I've been telling people that I'm in my simple food era.


One trend that's endemic in fine dining food these days is deceptively simple food- dishes that consist of 4 main components with 17-so sub components and sub recipes that are simplistically plated, but contain an array of flavors and textures and ideas. Often it can be good, sometimes, however, it becomes a victim of what many people rightfully point out is a flaw in fine dining-elevating the conceptual above the reality.


One reads of chefs eloquently explain their thoughts behind a dish, what each component is meant to provide or do and how hey are meant to come together, of dishes and ideas thoughtfully deconstructed into individual components and reimagined into new textures- but often they simply don't provide what they are meant to. The citrus gel is too muted to provide the necessary acidity, the veil of dashi gelee under the crab tartare doesn't provide the salinity and umami it's meant to. Cool techniques doubtless, but unless perfected, they add nothing but blandness and unfamiliar textures.


I spent much of my days as a very young cook absolutely obsessed with much of this. Finally getting a stage at Alinea was one of the happiest days of my life (though the work there managed to somehow be a perfect mixture of mind-numbingly mundane and ridiculously stressful) Working with chefs here in Philly where i got to work with so many of the same things-sous vide circulators, vacuum sealers, and all the cool powders, I realized what i think i actually prefer is restrained use of these things, rather than using them almost as a means to their own end. By that, what i mean is sometimes, the theme of challenging diners, making food that is meant to make people think or rethink food or experiences, becomes an end rather than a means. I prefer to never put the words foam or gel or sous vide or similar words on a menu ever, because if it's that important for people to know that before they eat the food, than the food has failed in it's true main purpose-to taste good and make people feel satisfied. I prefer for it to be a surprise. I might put passionfruit gel set with xanthan and Ultratex on a chocolate cake set with nitrogen frozen meringue- But they don't need to know that before they eat it. Maybe they don't even need to know that during or after. They just need to know it tastes good.

### Material
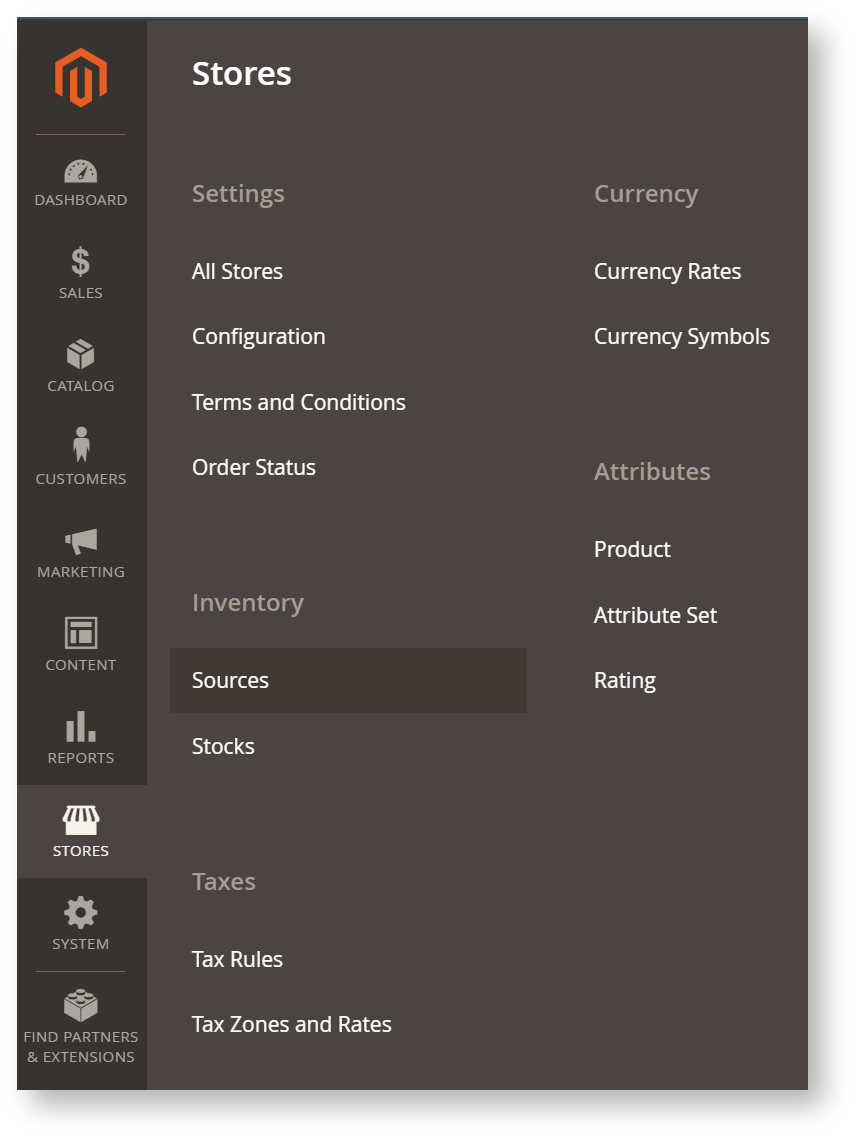This screenshot has width=856, height=1138.
Task: Open Stocks under Inventory
Action: pos(223,747)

### Instruction 1
Copy the part of the simple-food essay that opens with the words containing "One trend that's" and closes with "above the reality.", word for word.
### Instruction 2
Decide whether each statement agrees with the simple-food essay. Answer yes or no, and quote the deciding words of the essay. (a) The writer once got a stage at Alinea. (b) The writer likes to list words such as foam or gel on a menu. (c) In the essay's example, the citrus gel gives too much acidity.
### Instruction 3
Continue the simple-food essay, starting right after its final sentence.

### Task answer 1
One trend that's endemic in fine dining food these days is deceptively simple food- dishes that consist of 4 main components with 17-so sub components and sub recipes that are simplistically plated, but contain an array of flavors and textures and ideas. Often it can be good, sometimes, however, it becomes a victim of what many people rightfully point out is a flaw in fine dining-elevating the conceptual above the reality.

### Task answer 2
(a) Yes: "Finally getting a stage at Alinea was one of the happiest days of my life"
(b) No: "I prefer to never put the words foam or gel or sous vide or similar words on a menu ever"
(c) No: "The citrus gel is too muted to provide the necessary acidity"

### Task answer 3
Valrhona chocolate cake with passionfruit gel, nitro-frozen tonka bean meringue, and vanilla powder.


The way i cook these days is a balance i like. It's more focused on precision and what gives the best results or best flavor. Maybe sous vide is the best way to prepare poached halibut, but maybe a traditional court-bouillon is the best way to prepare a poached langoustine. Maybe the best way to prepare a smoked tomato and black garlic broth for a dish is to agar clarify it and then thicken with xanthan, but I'll make a roasted jus by roasting the components and slowly reducing and skimming till 12 quarts of water turns into 2 quarts of rich sauce. We'll serve a dish with a vadouvan curry foam made with lecithin and xanthan that also has the most absolutely traditional porcini risotto you've ever tasted, and honeynut squash cooked confit in an oven like anyone would (assuming anyone else is micro dicing honeynut squash and cooking it confit) We'll make the most traditional pasta ever, but our Sauce Americaine is actually stock infused with a ridiculously long list of aromatics with butter emulsified in so it thickens better as it reduces without breaking.



The aforesaid vadouvan curry and porcini risotto

To me, that's true deceptively simple food. True, there's a lot of technique in that risotto- Making a stock of roasted mushroom trim, mirepoix, veg stock, and dried mushrooms that have been precisely measured by weight, making a French mushroom ragout with seared porcinis and shiitakes, finely minced shallots, thinly sliced garlic, fresh thyme, brandy, and that rich mushroom stock- and then making a risotto. None of it is particularly modernist or new. But it's absolutely not truly simple. Food that's delicious so people know true work and professional technique went into it, people would not imagine what it actually took to create those results. But the result of an addictively delicious dish is more important than any particular technique.


The food we will be making in the future at the new place is much like this (actually most of the dishes i've talked about will be on the opening menu) It's the kind of food that people will instinctively think is'nt that exciting or cool-Until they eat it.